⟨
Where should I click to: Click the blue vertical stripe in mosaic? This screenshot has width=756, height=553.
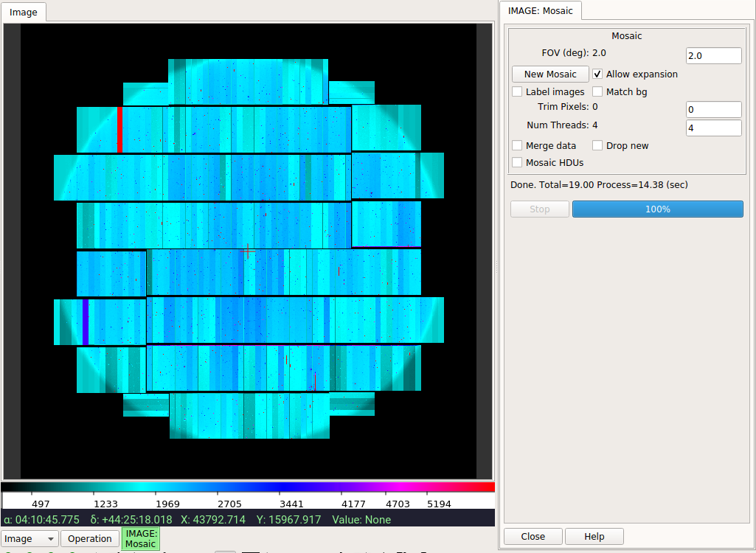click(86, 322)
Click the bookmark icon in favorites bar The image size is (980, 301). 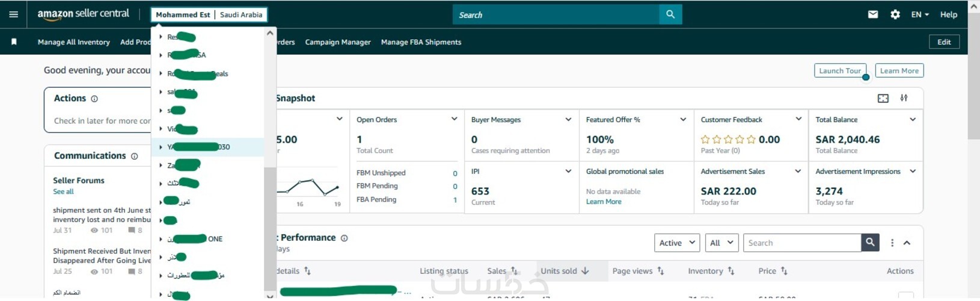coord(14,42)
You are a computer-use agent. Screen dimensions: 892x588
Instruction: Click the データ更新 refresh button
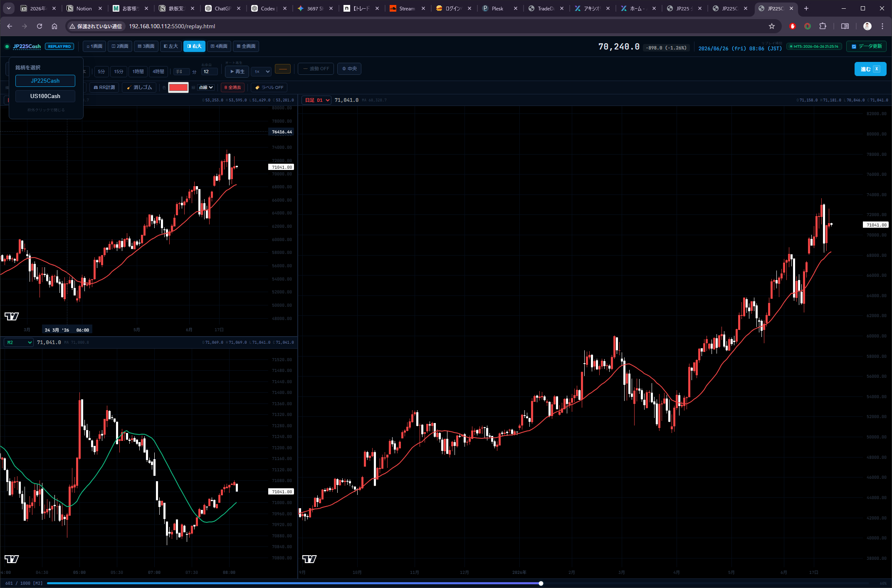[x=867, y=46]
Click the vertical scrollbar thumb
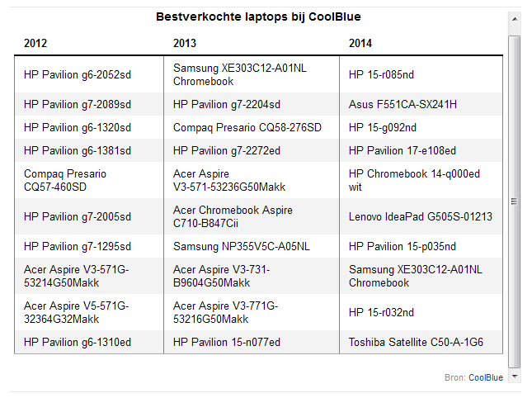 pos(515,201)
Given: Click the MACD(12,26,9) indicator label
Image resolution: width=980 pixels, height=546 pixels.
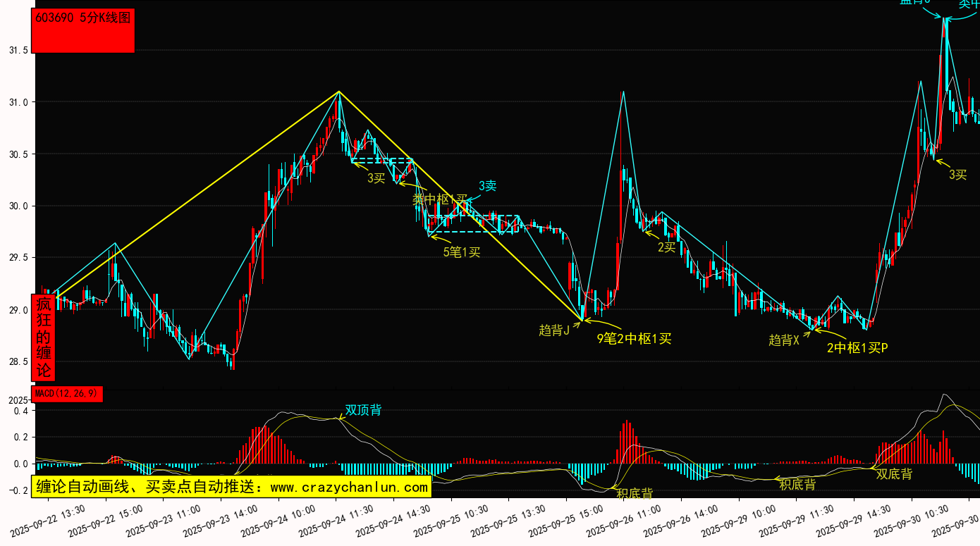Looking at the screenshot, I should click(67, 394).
⟩
⟨
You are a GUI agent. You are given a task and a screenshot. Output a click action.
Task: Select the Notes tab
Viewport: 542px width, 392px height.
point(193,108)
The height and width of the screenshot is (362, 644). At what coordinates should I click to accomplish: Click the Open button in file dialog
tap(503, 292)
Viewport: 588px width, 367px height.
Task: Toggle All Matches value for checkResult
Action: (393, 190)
⟩
=== Aim of the task ===
Reply with a number alone, the number of lines of the records that hold the word "agent".

=== Answer box ===
2